(Source records)
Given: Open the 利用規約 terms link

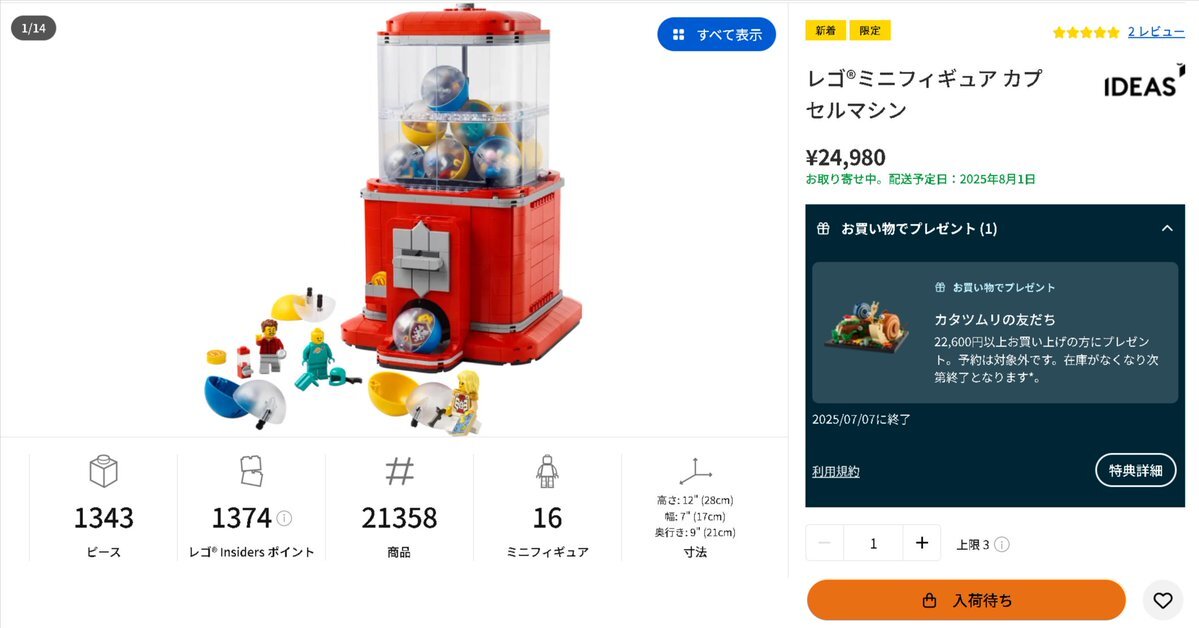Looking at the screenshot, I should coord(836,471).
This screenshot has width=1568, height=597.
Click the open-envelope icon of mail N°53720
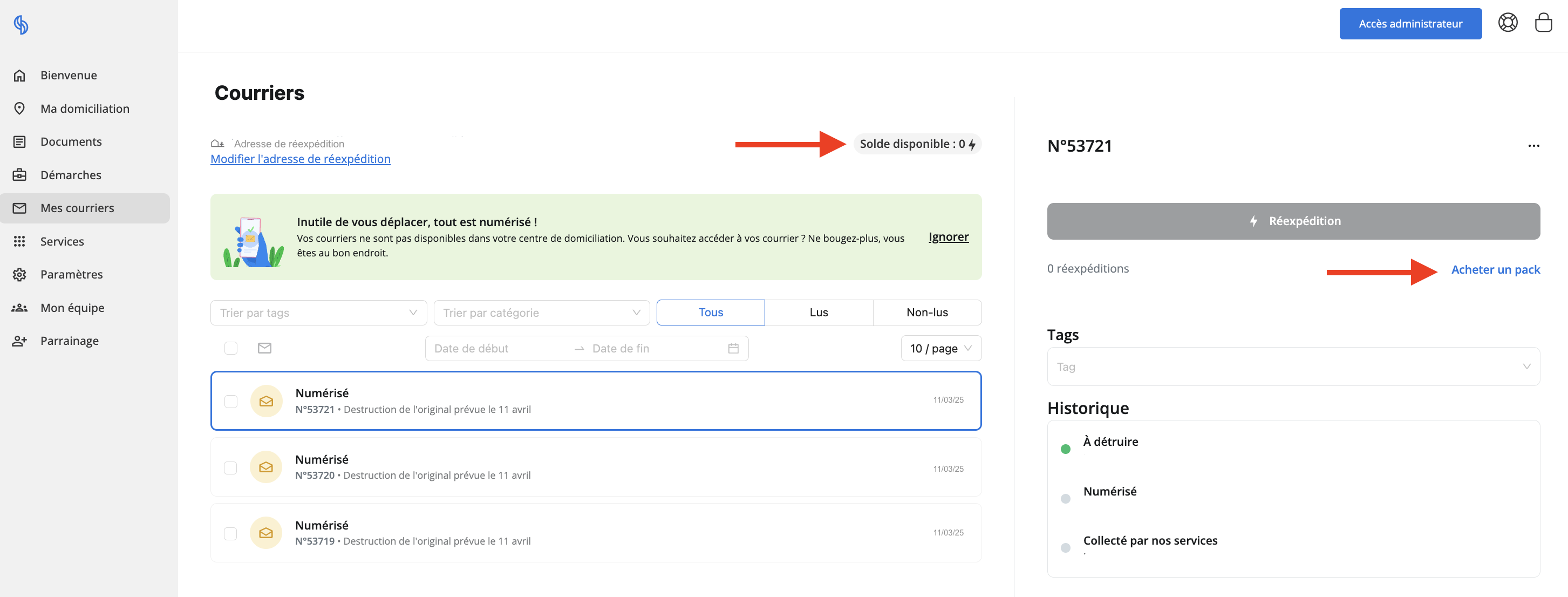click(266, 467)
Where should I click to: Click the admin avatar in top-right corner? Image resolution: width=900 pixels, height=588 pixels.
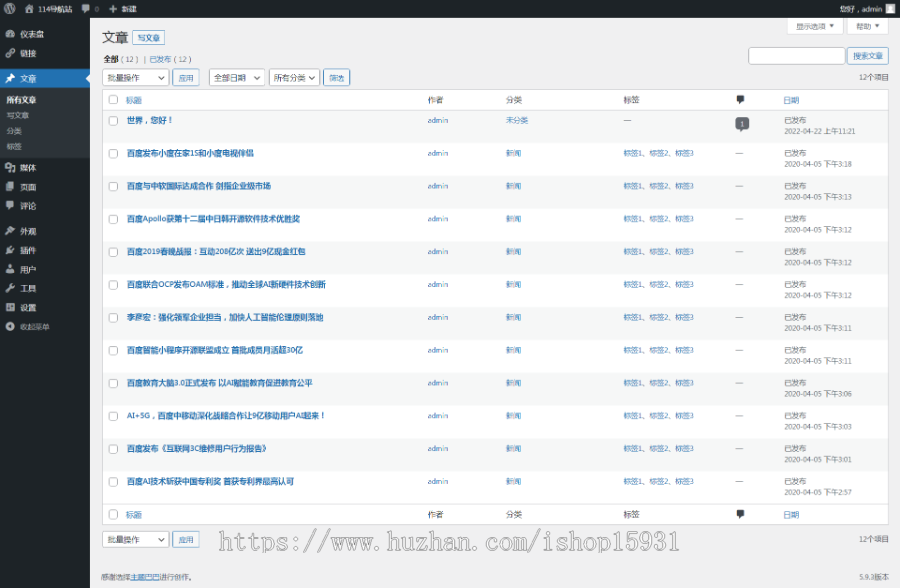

## TASK
Repeat the lines of every item above word for word, leaving out the pictures.

## WRITTEN ANSWER
Given: Open the 利用規約 terms link

Looking at the screenshot, I should coord(836,471).
This screenshot has width=1568, height=597.
Click the open-envelope icon of mail N°53720
click(266, 467)
Where should I click to: Click the admin avatar in top-right corner? Image resolution: width=900 pixels, height=588 pixels.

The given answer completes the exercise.